Additional than 30 residences and townhouses in the Moorpark community ended up also wrecked by subsequent fires lit by fiery embers that traveled far more than a 50 %-mile absent from Santana Row and ignited rooftops, producing an added $2.5 million in destruction.
In the situation of the House Depot hearth, the department has not noted that any other companies or residences were destroyed by the falling embers, although some did sustain destruction to their roofs and yard fences thanks to the firefighting endeavours and falling embers.

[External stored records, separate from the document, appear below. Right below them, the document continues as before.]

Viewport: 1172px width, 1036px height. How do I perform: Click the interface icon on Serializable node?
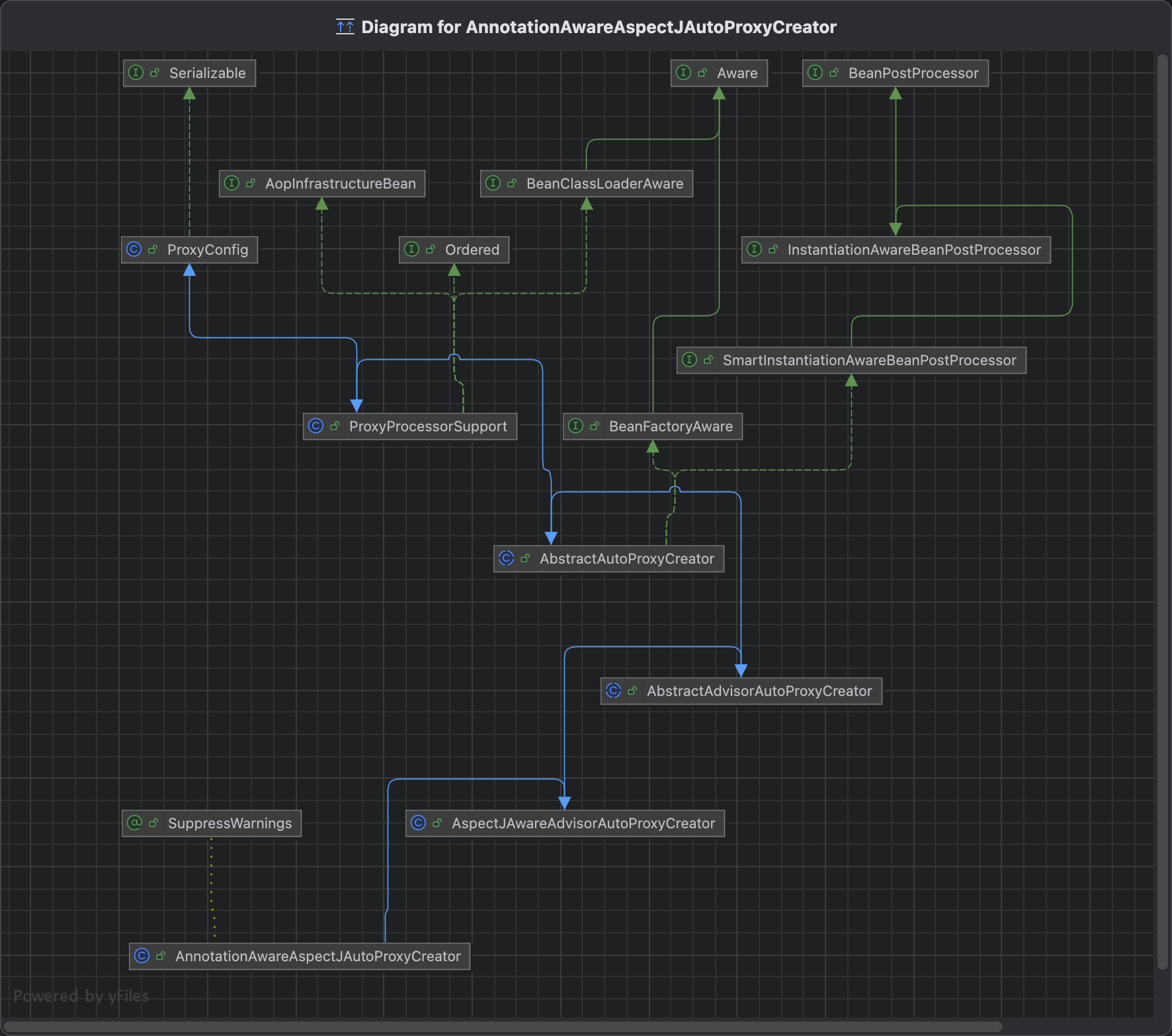136,73
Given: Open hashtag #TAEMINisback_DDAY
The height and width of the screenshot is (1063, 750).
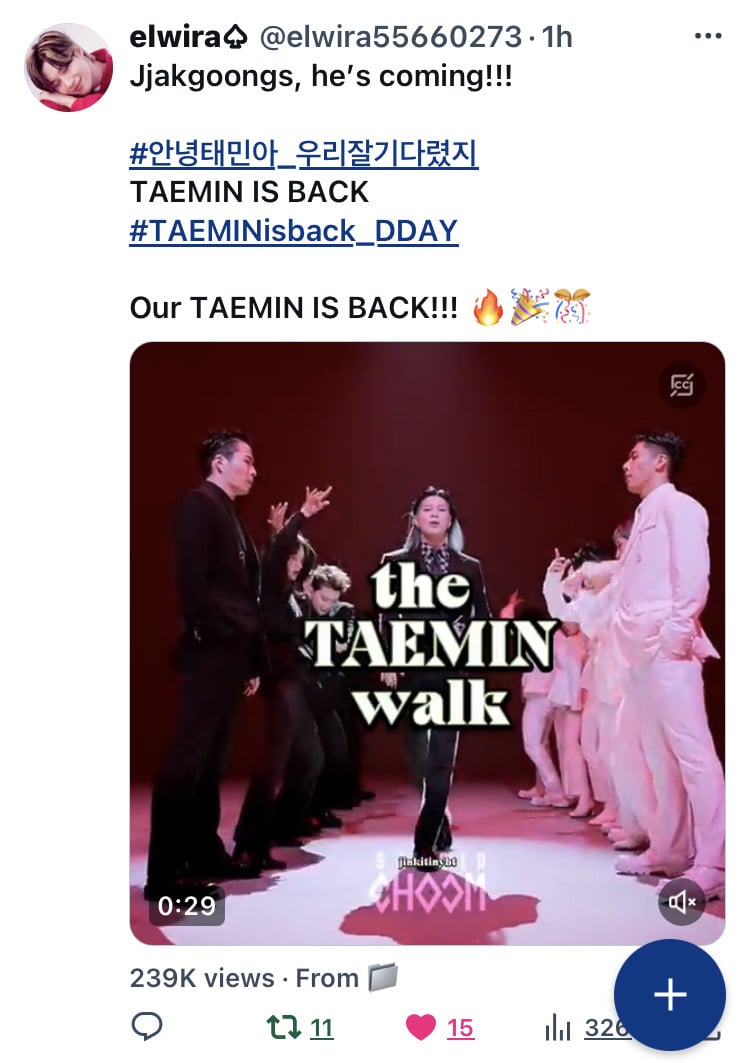Looking at the screenshot, I should pos(294,231).
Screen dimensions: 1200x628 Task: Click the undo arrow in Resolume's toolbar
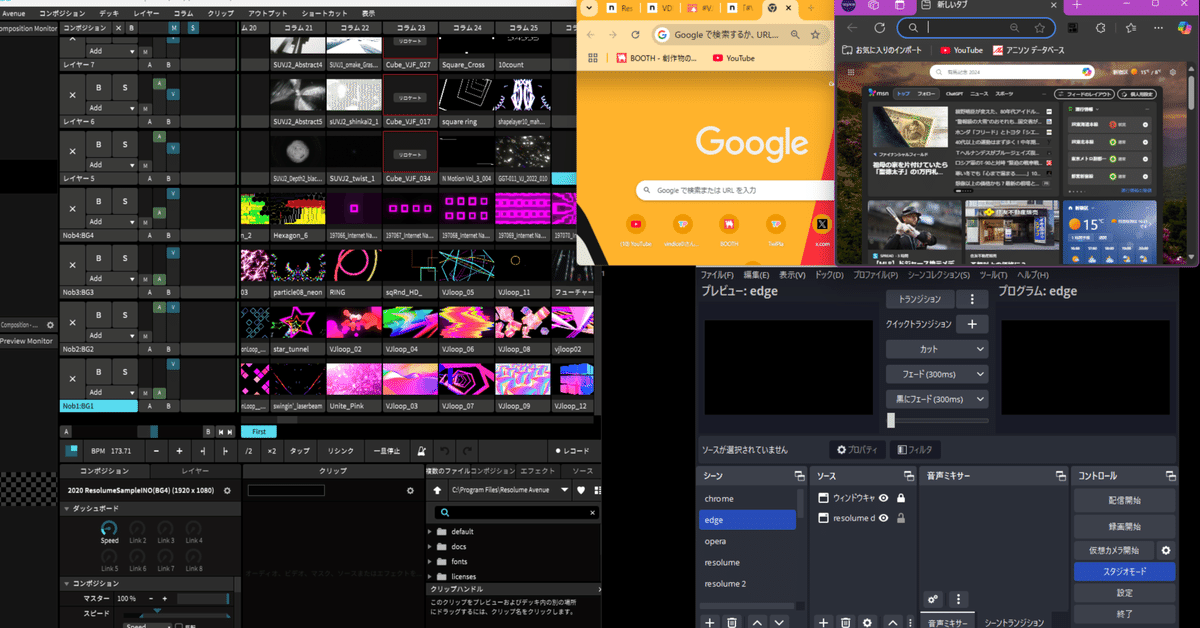[444, 451]
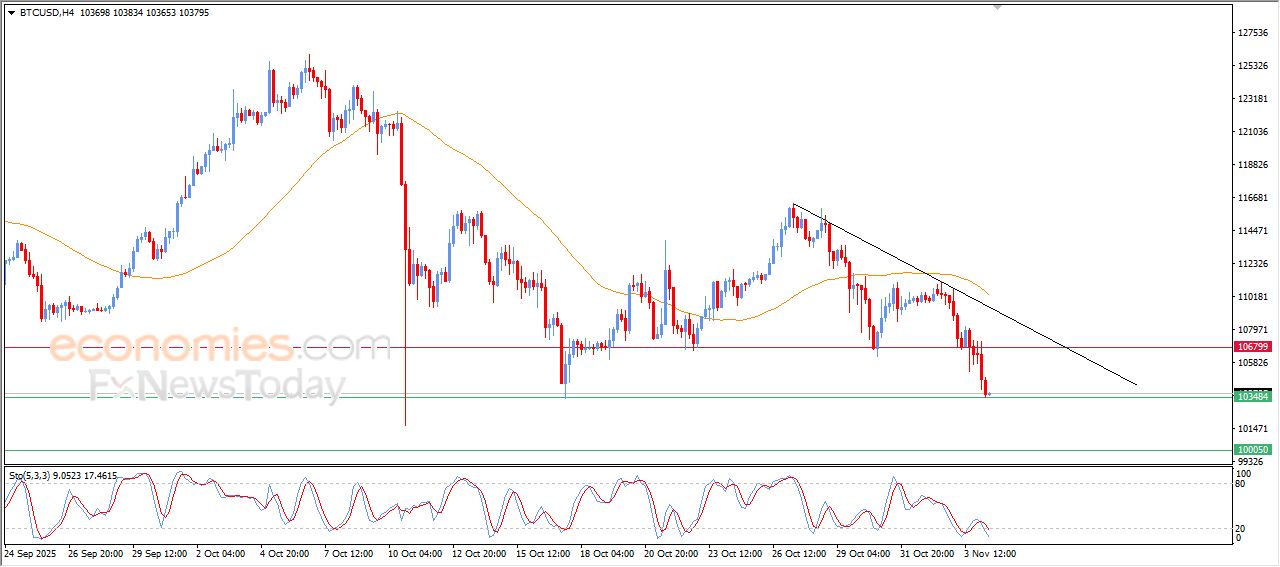Open the dropdown arrow beside BTCUSD,H4
The width and height of the screenshot is (1280, 567).
(x=11, y=13)
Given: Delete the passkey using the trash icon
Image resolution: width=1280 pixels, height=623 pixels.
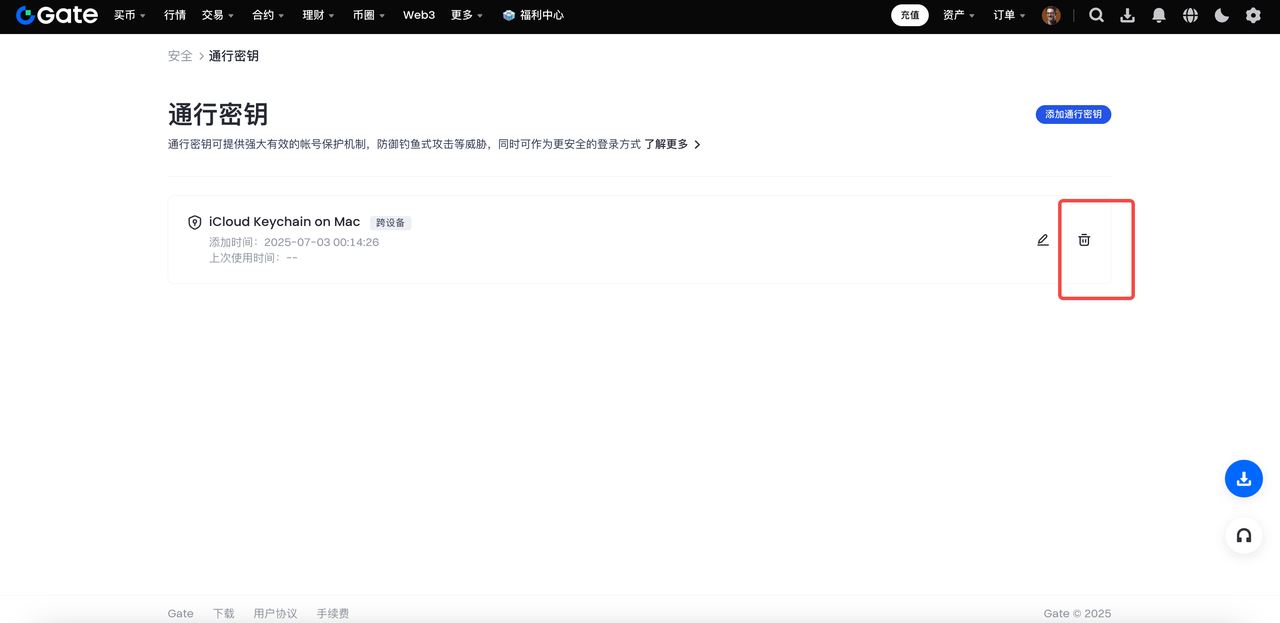Looking at the screenshot, I should pos(1083,239).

Throughout the firefight, Santa Clara Sheriff’s Place of work helicopter spotted two fires nearby and noted them to crews on the ground, but the fireplace office has not yet claimed regardless of whether they were being linked to the primary blaze at House Depot.
“That was the most tragic point about the Santana Row hearth — the people today who lived in the flats and did not have renters’ insurance and missing almost everything,” Ken Pyle reported.
Right after the Santana Row hearth, the city’s fireplace office confronted backlash for how it responded to the subsequent fires that erupted in the Moorpark community, as reports by this information group uncovered that firefighters had been consistently turned down when calling for backup. But in the two many years due to the fact then, the division has designed a slew of changes and updates to its mutual support and crisis interaction systems in get to far better manage important incidents.
Still, difficulties persist. The San Jose Fireplace Office, which was currently one of the leanest large-metropolis fireplace companies in the country when the Santana Row fire erupted, is even leaner these days — even as the range of phone calls firefighters are questioned to react to has approximately doubled. Though that does not necessarily mean the town cannot manage a key inferno like that of Household Depot, Matt Tuttle, president of San Jose Firefighters Local 230, explained it does make it more challenging to answer to other emergencies that could possibly happen at the same time.
“The endeavours of our firefighters were very little shorter of heroic,” Tuttle mentioned. “… But nevertheless all over again our firefighters continue to do a lot more with a lot less on a frequent basis.”
Employees author Summer season Lin contributed to this tale.